Honorable Mention: Divinity: Original Sin (Larian Studios)
Divinity: Original Sin was the first game I bought for full price in I don’t know how long. I’m the kind of destitute gamer that only has money to buy year old games during Steam sales for pennies on the dollar, but in a moment of weakness I forked over the $40 on impulse. It must have been a divine intervention that my first impulse purchase in forever was actually an amazing game.
The game is a typical medieval fantasy, magic, and monsters setting with a bit of personality. Players can create two unique characters that can be fully customized in both appearance and skills. Similar to Wasteland 2, Divinity: Original Sin uses a turn-based combat system. However the combat is so dynamic that with some careful planning players can alter the field of battle in their favor. Ignite poison clouds, summon rainstorms to put out fires,and use the smoke of doused fires to block enemies’ vision — the possibilities in combat are astounding.
I had the most fun playing the game co-op with a buddy, with each of us taking over one of the custom characters. While most games treat the option of co-operative gameplay as lazy, usually forcing the second player to be passive in the flow of gameplay, Divinity: Original Sin has players fight in a small rock-paper-scissors minigame when conflicts in choices occur. This option brings roleplay to life, as my partner is no longer just watching me play and occasionally helping me kill things, but rather we are enjoying a dynamic partnered experience.
Best of 2014: Transistor (Supergiant Games)
Transistor is one of those games that remind me why I play video games. It’s the type of game that as I’m playing I feel like I’m living through a story — immersing me in the universe. Every aspect of the game merges seamlessly into the players experience as they follow Red in her story.
Like with Supergiant Game’s previous work, Bastion, the music in the game is phenomenal. Darren Korb does an excellent job of producing tracks that set the mood for every setting the game takes place in with the voice of Ashley Barrett performing outstanding vocals. Couple the music with the unique art style of the game, and it’s a stark reminder of the creativity and beauty that can be in video games. Complete with the vocal guidance of Logan Cunningham, the atmosphere of the game brings you to another world.

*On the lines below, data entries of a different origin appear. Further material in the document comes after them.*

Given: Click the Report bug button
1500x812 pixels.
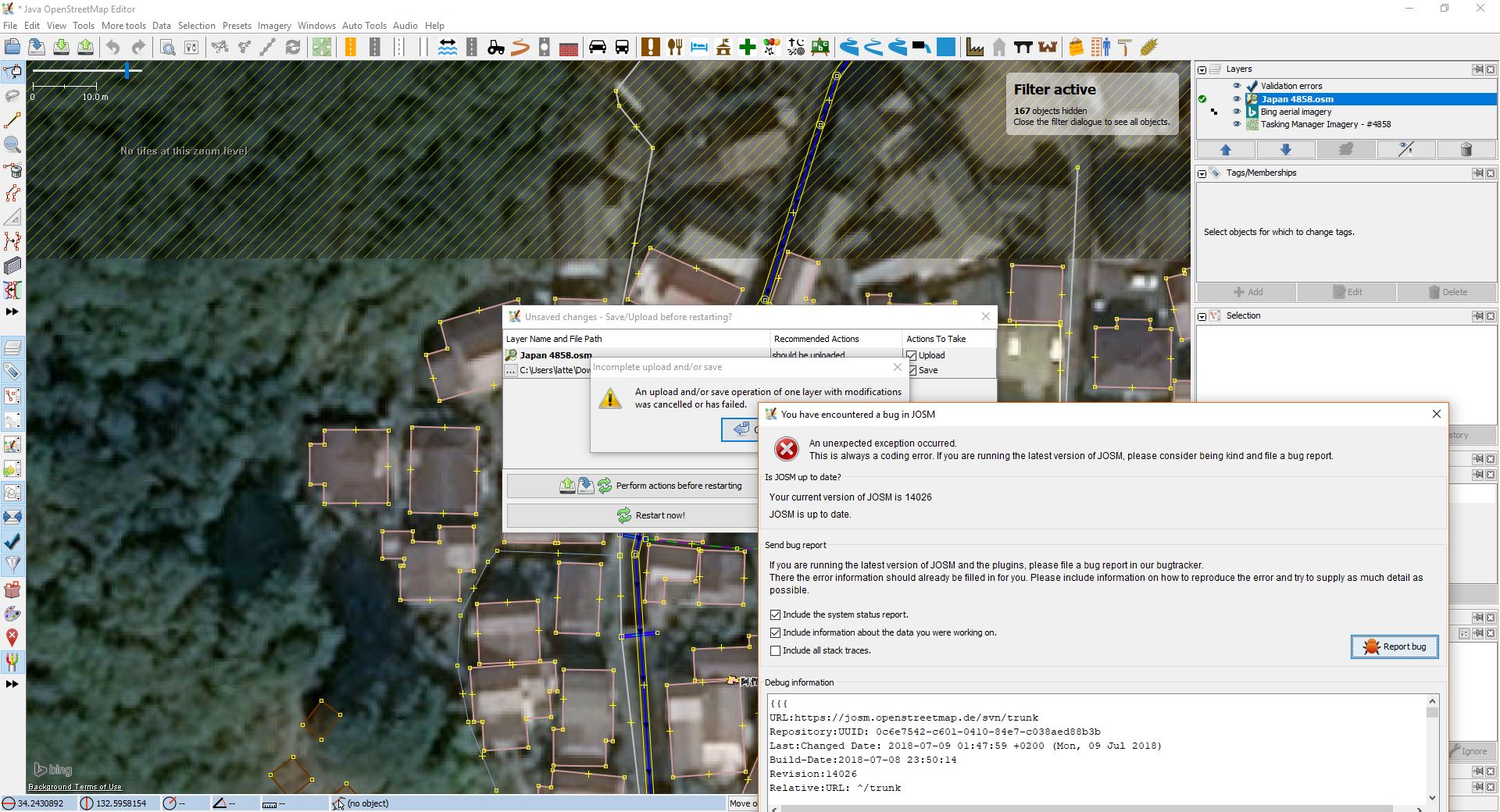Looking at the screenshot, I should 1395,646.

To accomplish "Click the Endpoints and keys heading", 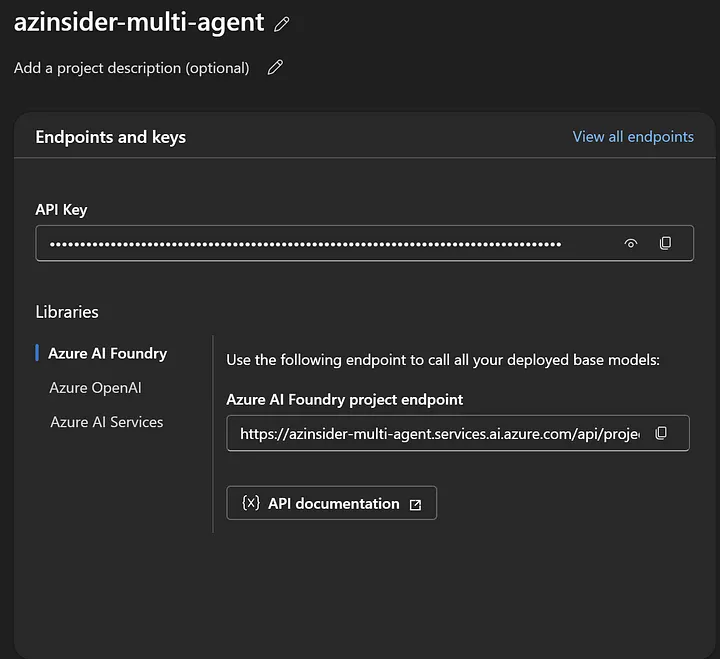I will click(111, 137).

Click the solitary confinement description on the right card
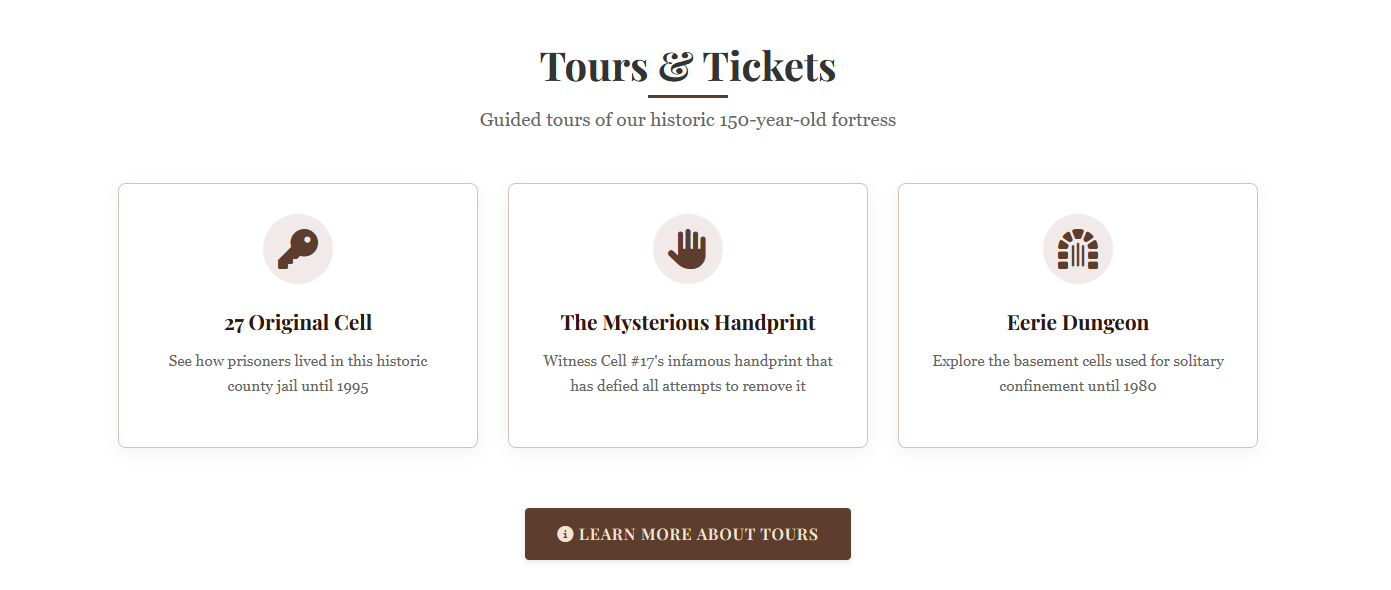(x=1077, y=373)
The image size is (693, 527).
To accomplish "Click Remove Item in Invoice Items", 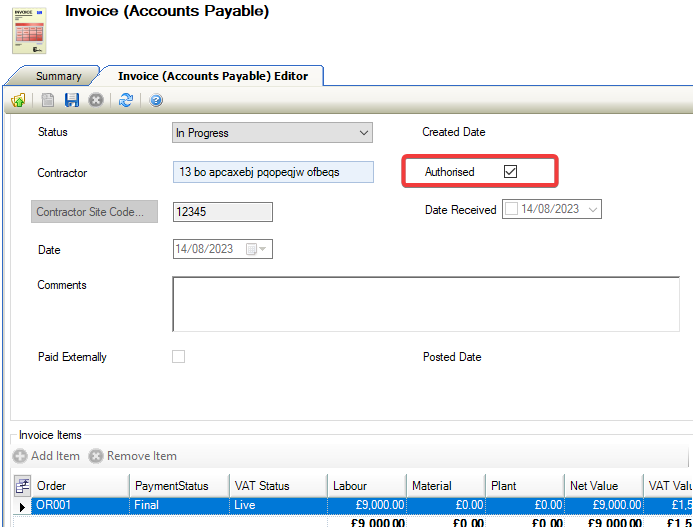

Transistor‘s combat allows players to use a variety of skills acquired throughout the game to defeat enemies, either in real-time or by using the turn system which grants Red the option to perform a set of pre-planned moves instantly at the cost of a moment of vulnerability. The abilities players use can be combined to create augmented effects or equipped in passive slots to give boosts and augments to all of Red’s abilities. This variability allows players to craft a unique combat style of their choosing.
The story had me completely invested, giving me enough scraps of information to keep me guessing the plot but leaving me frantically hungry for more. Transistor exploited this hunger — as players use abilities in different slots more of the background of the setting is revealed. This forces the player to adapt to a multitude of play styles in order to unearth the whole story, a creative option for bringing players outside their comfort zone.
I personally believe Transistor had it all. The voicework, gameplay, art style, setting, characters, it all brings the game together in an experience that makes you feel like you didn’t just play a game, but lived through an experience.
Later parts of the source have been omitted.